One of the major limitations when attempting to obtain detailed biochemical, biophysical and immunological characterization of plant DNA mismatch repair proteins is their extremely low abundance in vivo under normal growth conditions. An initial analysis of PMS1 transcript level in various Arabidopsis thaliana tissues was carried out by quantitative real-time RT-PCR. For calli, flowers and seedlings, the corresponding cDNA copies per ng RNA were 66.9, 3.1 and 2.7, respectively. This suggests an important role of this gene in rapidly dividing tissues. In order to obtain a high level of PMS1 from Arabidopsis thaliana, the protein production was successfully optimized in an Escherichia coli host. The corresponding coding sequence of PMS1 was inserted into pET28a downstream a hexa-histidyl leader sequence. The pET28a-AtPMS1 plasmid was efficiently expressed in JM109(DE3)-pRIL strain probably due to the genotype features of the cells (endA1, recA1, relA1, Δ(lac-proAB), laqIqZΔM15) and the presence of extra copies of argU, ileY, and leuW tRNA genes, which encode the RIL codons. This strategy has allowed us to obtain His-tagged PMS1 at about 7% of the total soluble E. coli cell protein. The protein was purified by standard Ni(+) affinity chromatography procedures and the electrophoretically homogeneous preparation was used as an antigen for antibody generation in rabbits. This approach provides effective tools for a further reconstitution of plant mismatch repair (MMR) system in vitro and for the analysis of protein expression and distribution of AtPMS1 in various tissues after different treatments (e.g. DNA mutagens).

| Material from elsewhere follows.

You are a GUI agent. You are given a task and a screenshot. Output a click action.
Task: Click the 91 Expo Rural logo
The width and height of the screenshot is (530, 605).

From bacteria to plants: a compendium of mismatch repair assays.

Mismatch repair (MMR) system maintains genome integrity by correcting mispaired or unpaired bases which have escaped the proofreading activity of DNA polymerases. The basic features of the pathway have been highly conserved throughout evolution, although the nature and number of the proteins involved in the mechanism vary from prokaryotes to eukaryotes and even between humans and plants. Cells deficient in MMR genes have been observed to display a mutator phenotype characterized by an increased rate in spontaneous mutation, instability of microsatellite sequences and illegitimate recombination between diverged DNA sequences. Studies of the mutator phenotype have demonstrated a critical role for the MMR system in mutation avoidance and genetic stability. Here, we briefly review our current knowledge of the MMR mechanism and then focus on the in vivo biochemical and genetic assays used to investigate the function of the MMR proteins in processing DNA mismatches generated during replication and mitotic recombination in Escherichia coli, Saccharomyces cerevisiae, Homo sapiens and Arabidopsis thaliana. An overview of the biochemical assays developed to study mismatch correction in vitro is also provided.